Un altro limite è rappresentato dall’impossibilità di effettuare controlli preventivi puntuali. In altre parole, si può mettere in discussione il sistema di gestione della sicurezza di un’organizzazione soltanto dopo che si è verificato un incidente. In qualsiasi altro momento è difficile contestare una carenza di controlli la cui adeguatezza sarebbe palesemente confermata dall’assenza di incidenti.
Serve sicurezza per sopravvivere
A questo punto si potrebbe sostenere che ormai il sistema finanziario dovrebbe avere capito come la questione della sicurezza non si più un tema di conformità normativa, ma di strategia di sopravvivenza del business.
Se così fosse il Regolamento sarebbe come minimo superfluo, ma non lo è tanto quanto il codice stradale: il fatto che la maggior parte degli automobilisti sia prudente non lo rende inutile, visto che esiste comunque una minoranza pericolosa.
Detto questo DORA aggiunge poco o nulla alla sicurezza di un settore i cui operatori principali sono già vincolati anche dalla Direttiva NIS 2, in quanto considerati infrastrutture critiche.
Direttiva NIS 2, gli impatti sulle aziende: cosa fare per adeguarsi
Ma perché non un regolamento per il settore sanitario?
Proprio questo riferimento, però, porta con sé una domanda provocatoria.
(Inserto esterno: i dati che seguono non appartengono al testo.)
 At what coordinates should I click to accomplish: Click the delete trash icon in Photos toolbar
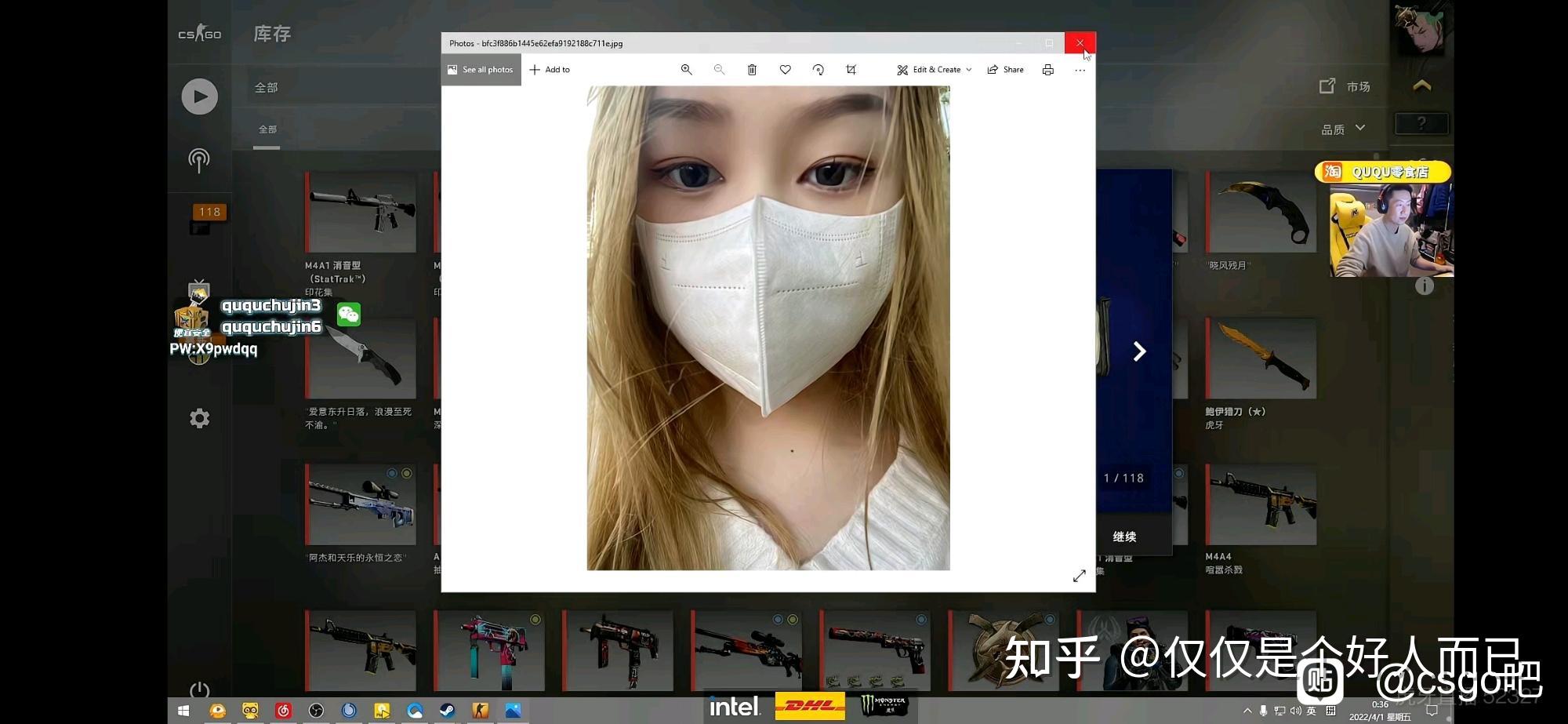click(752, 70)
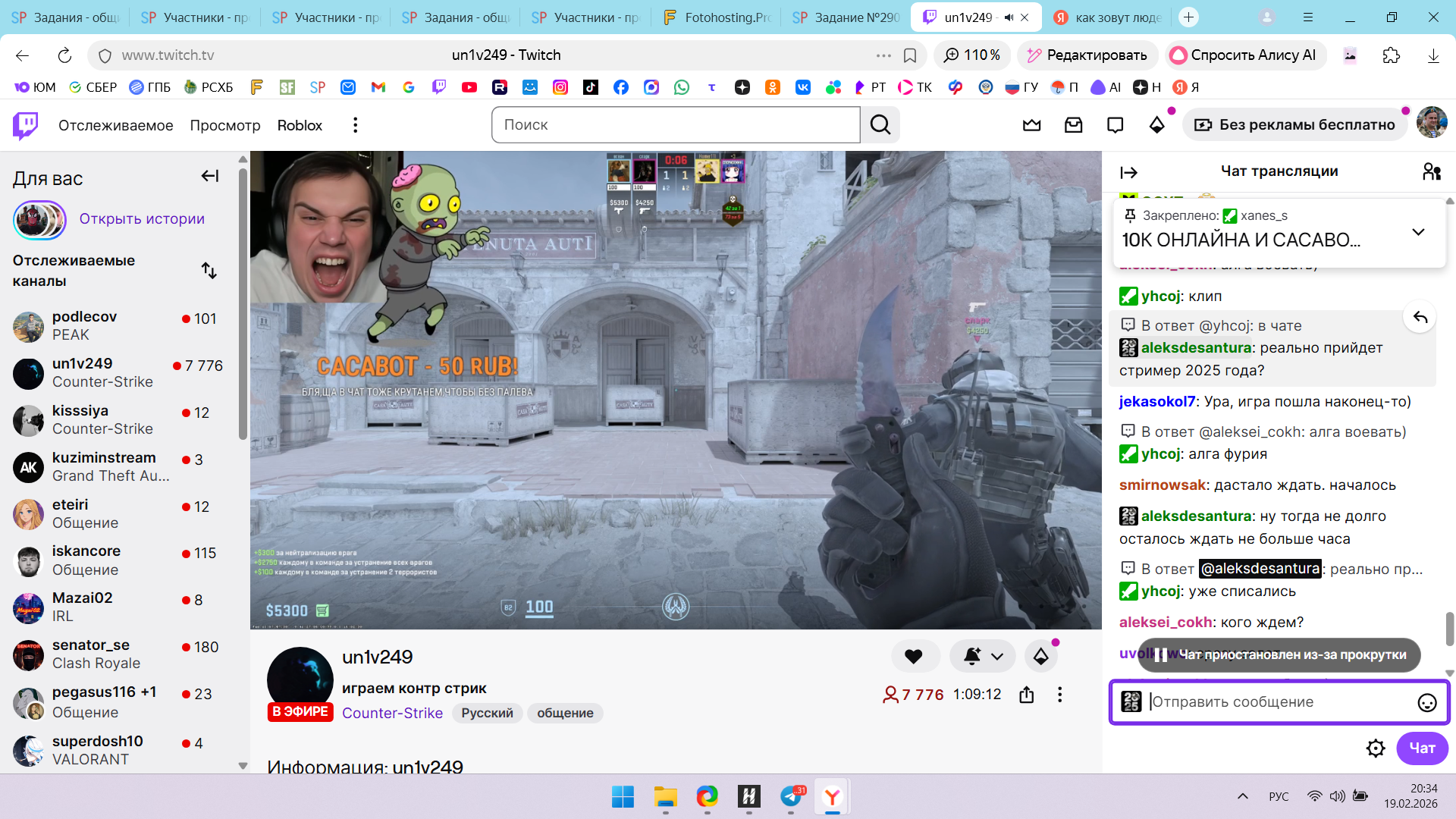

Nella sua bulimia normativa, come mai l’Unione Europea non ha pensato che fosse più urgente un regolamento per un’altra infrastruttura critica, che negli ultimi anni è stata letteralmente massacrata dagli attacchi cyber? Perché a Bruxelles non hanno ipotizzato di mettere in cantiere un regolamento per garantire la resilienza operativa digitale per il settore sanitario? Forse perché anche la vita ha un prezzo, ma il denaro no? Oppure si tratta semplicemente di una causa senza speranza?